Published: 29.01.2020
When I'm not skiing, I work as a ski service technician. And when I'm not adjusting ski bindings, sharpening edges, and burning my hands with wax, I do yoga. I'm definitely not a health fanatic, my beer belly proves otherwise, but I enlighten myself through yoga because it feels good. Since my body is as flexible as a granite slab and I discover unknown muscles every day, my yoga group consists of mature housewives.

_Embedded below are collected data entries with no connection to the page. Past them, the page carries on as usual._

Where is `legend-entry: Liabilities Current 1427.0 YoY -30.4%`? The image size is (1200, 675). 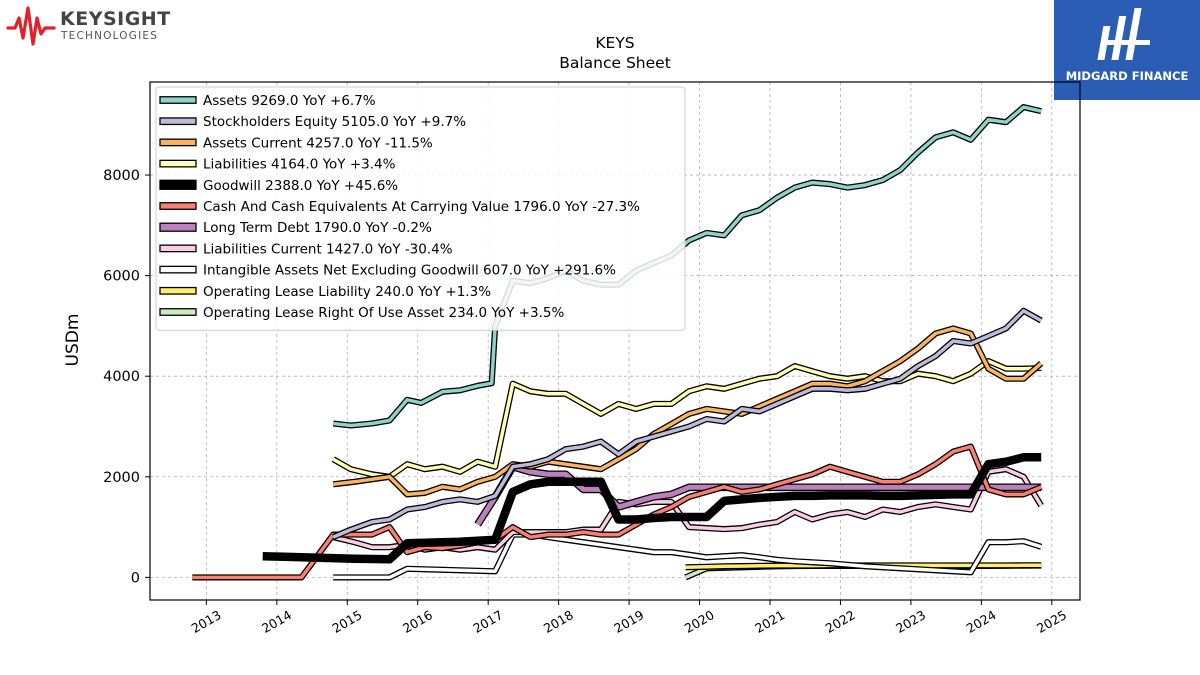 legend-entry: Liabilities Current 1427.0 YoY -30.4% is located at coordinates (328, 249).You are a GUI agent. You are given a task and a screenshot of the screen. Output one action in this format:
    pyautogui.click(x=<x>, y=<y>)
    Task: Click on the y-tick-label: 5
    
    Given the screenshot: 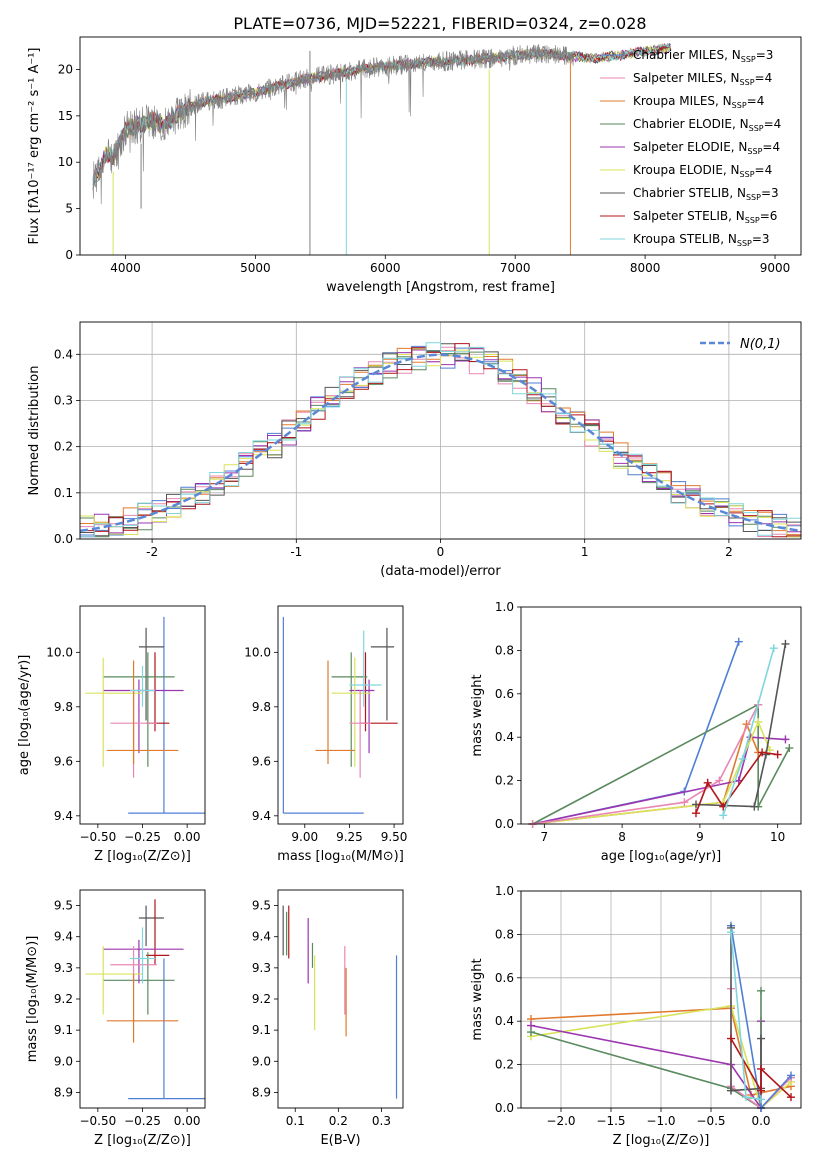 What is the action you would take?
    pyautogui.click(x=69, y=209)
    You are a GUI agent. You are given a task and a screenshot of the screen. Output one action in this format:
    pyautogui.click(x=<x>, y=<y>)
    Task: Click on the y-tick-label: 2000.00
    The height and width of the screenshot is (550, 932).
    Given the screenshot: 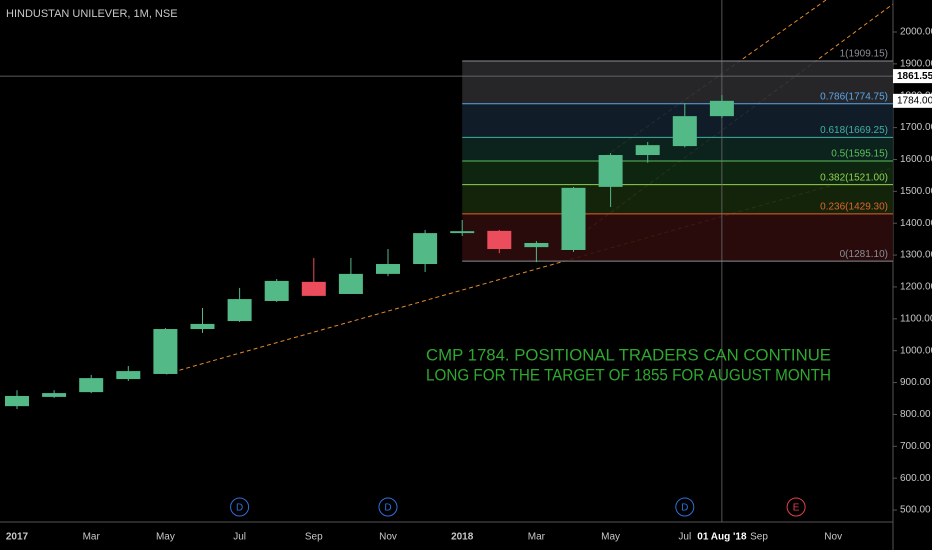 What is the action you would take?
    pyautogui.click(x=916, y=32)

There are people who are stupid and happy (according to the motto stupid-fucks-good). Other people are more intelligent and depressed. I belong to the kind of people who are sometimes smart, sometimes melancholic, and belong more to the category of wizards. Besides the silent wizards, there are the loud and irritation-resistant warriors. In between, there is a range of warrior wizards like Harry Potter and sensitive warriors like Greta Thunberg. The last decades have been dominated by warriors, and some of these mercenaries are responsible for the fact that we are in a social and ecological crisis. The wizards, with their high demands, need for retreat, and great need for harmony, are rather seen as weak contemporaries. However, they have the ability, that is why I speak of wizards, to quickly grasp the essence of a situation, a person, and would be important priestly advisors in our society. The world needs both: the William Tell and the Brother Klaus.
Wizards must be careful not to be consumed by their thoughts in a complex world. That's why I inhale and exhale, painfully twist my body, and feel the cheesy foot of my yoga neighbor in my face. One thing is certain: I will never laugh at Annina, who is experienced in yoga, while moaning as I contort my limbs.